To control this situation US regulatory body SEC introduced Crypto Token Framework. However, it led to various issues and unanswered questions which require further discussion. In 2019 ICO has evolved into IEO, which stands for Initial Exchange Offering and was introduced to startups as a new hot trend of raising funds.

Today many people say that IEO is an “evolution of ICO”, predicting a great future for it. However, after all the pitfalls of ICO concept, the blind belief that IEO will become a common model for startup fundraising in future, with the ability to create the next fundraising boom in crypto space would be too naive. While some popular media sources became super positive about IEO, we at InnMind found quite sceptical views among the industry experts. But let’s go step by step and learn more about this current trend in crypto fundraising.

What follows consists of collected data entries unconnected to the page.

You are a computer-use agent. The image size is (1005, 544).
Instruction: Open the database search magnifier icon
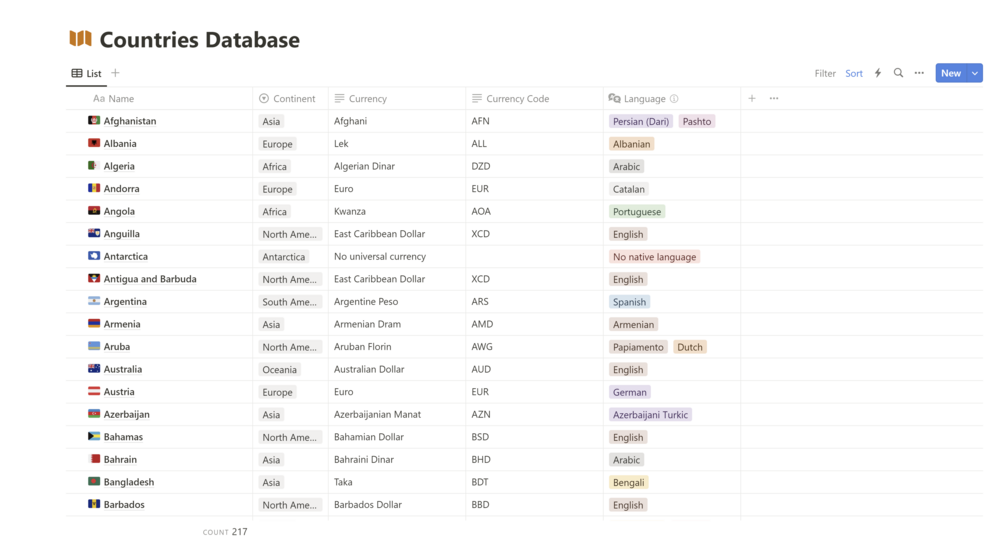[x=898, y=73]
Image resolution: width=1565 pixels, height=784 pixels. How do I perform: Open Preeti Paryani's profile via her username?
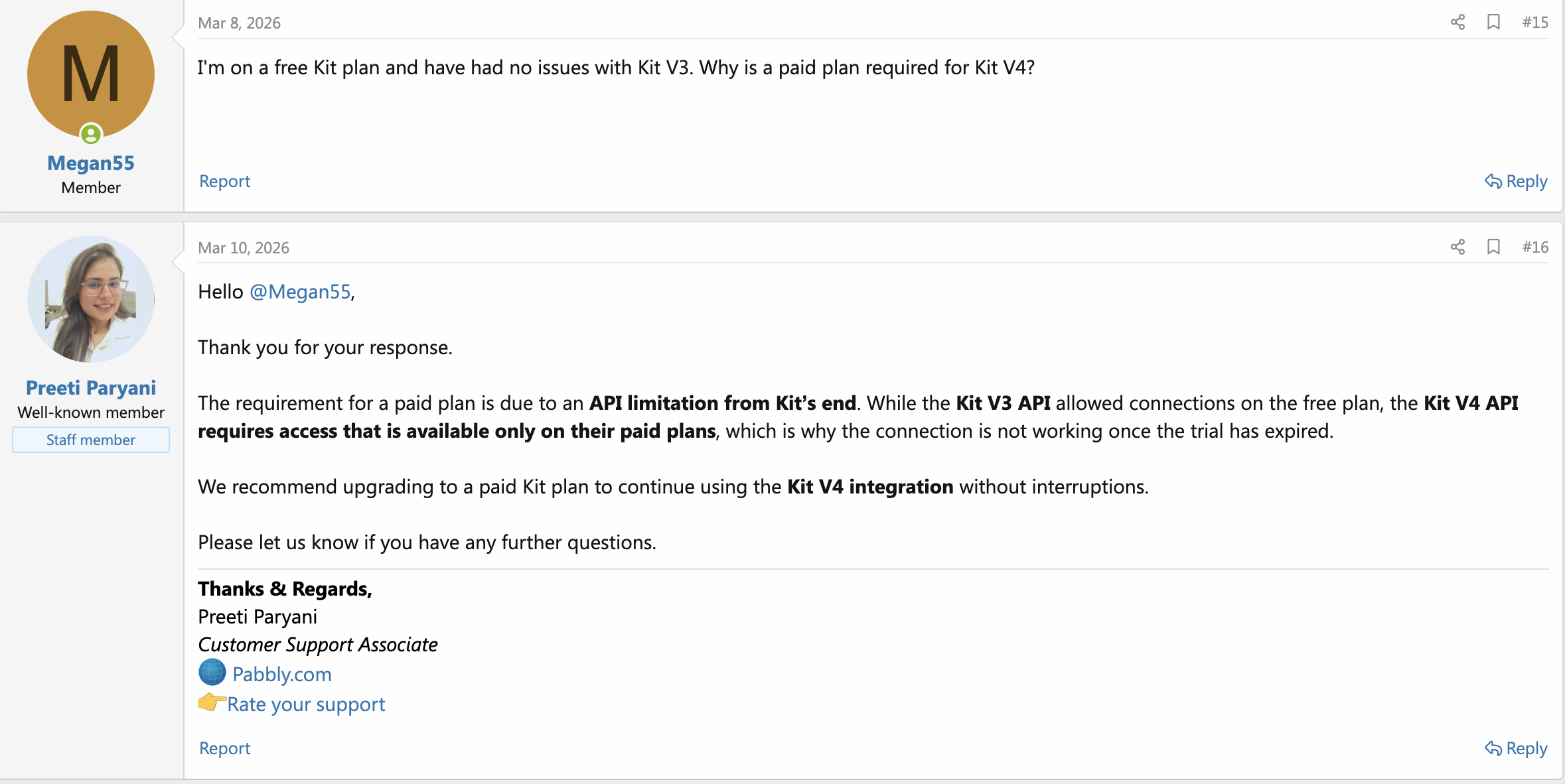90,387
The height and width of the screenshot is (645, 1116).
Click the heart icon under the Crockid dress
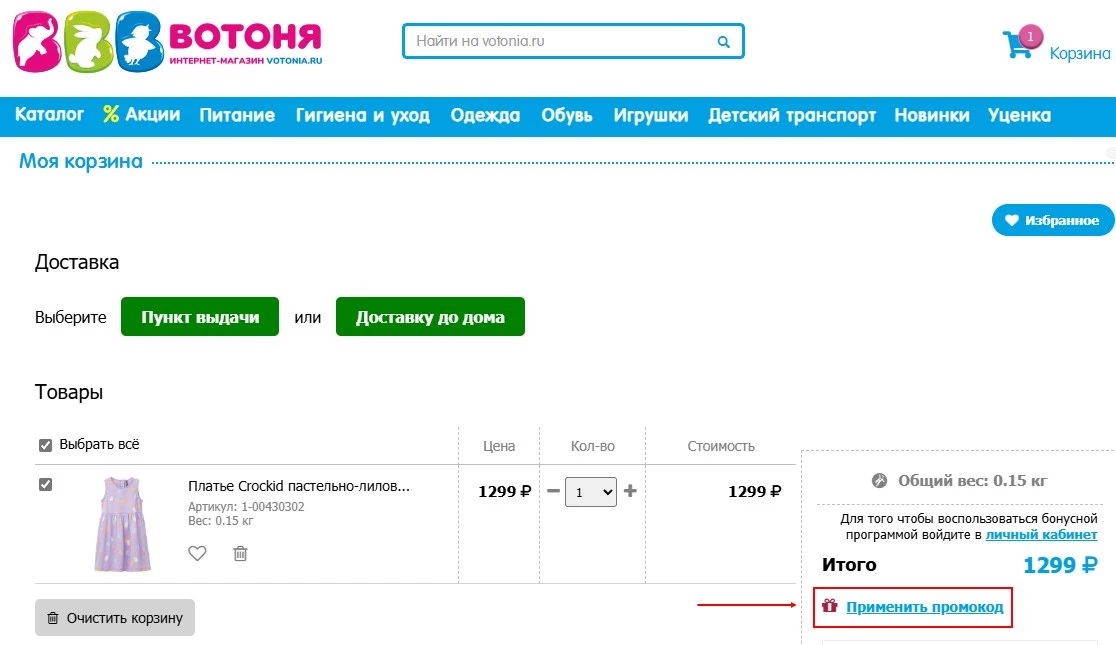[x=197, y=553]
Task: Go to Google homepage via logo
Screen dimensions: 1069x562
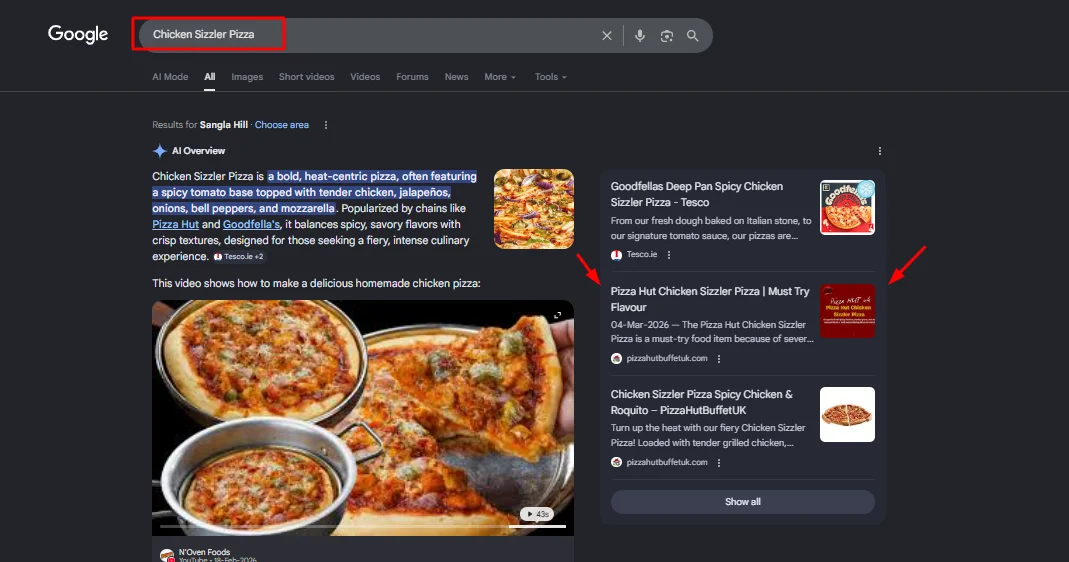Action: (78, 34)
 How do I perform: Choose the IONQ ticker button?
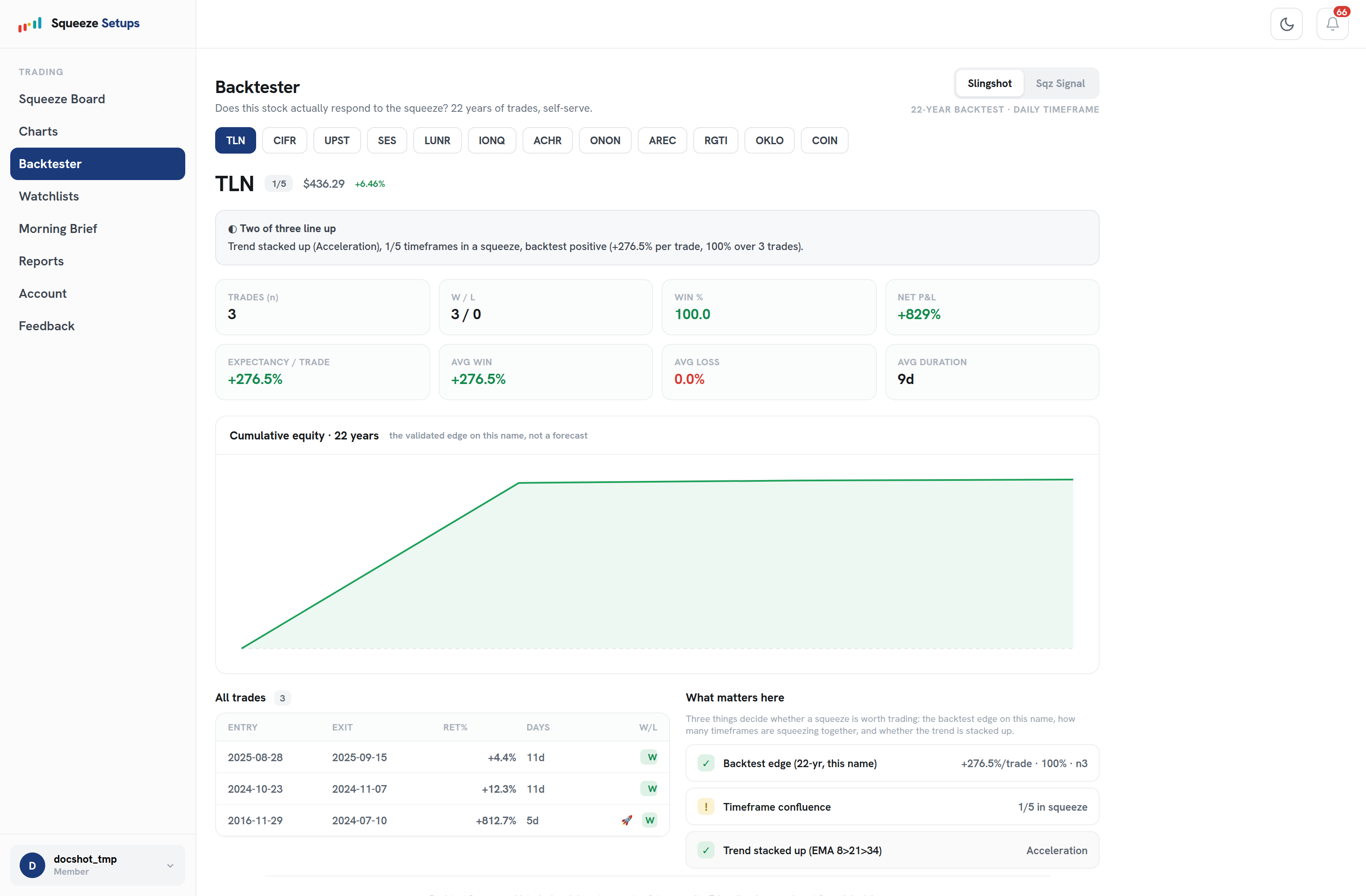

What is IEO (Initial Exchange Offering)

The Initial Exchange Offering as identified by its name is managed on a cryptocurrency exchange platform. Unlike ICO, in IEO fundraising process is administered by the crypto exchange on behalf of a startup which is planning to raise funds using newly issued tokens.

Token sale is conducted through an exchange platform. Issuer of the token will have to pay a listing fee and an interest from a number of tokens sold during an IEO.

Apart from that, tokens developed by a crypto startup will be sold on various exchange platforms and their new coins will be listed once the IEO is over. As a cryptocurrency exchange receives a fee from tokens which have been sold by the startup, it is incentivized to help with the marketing and market making operations.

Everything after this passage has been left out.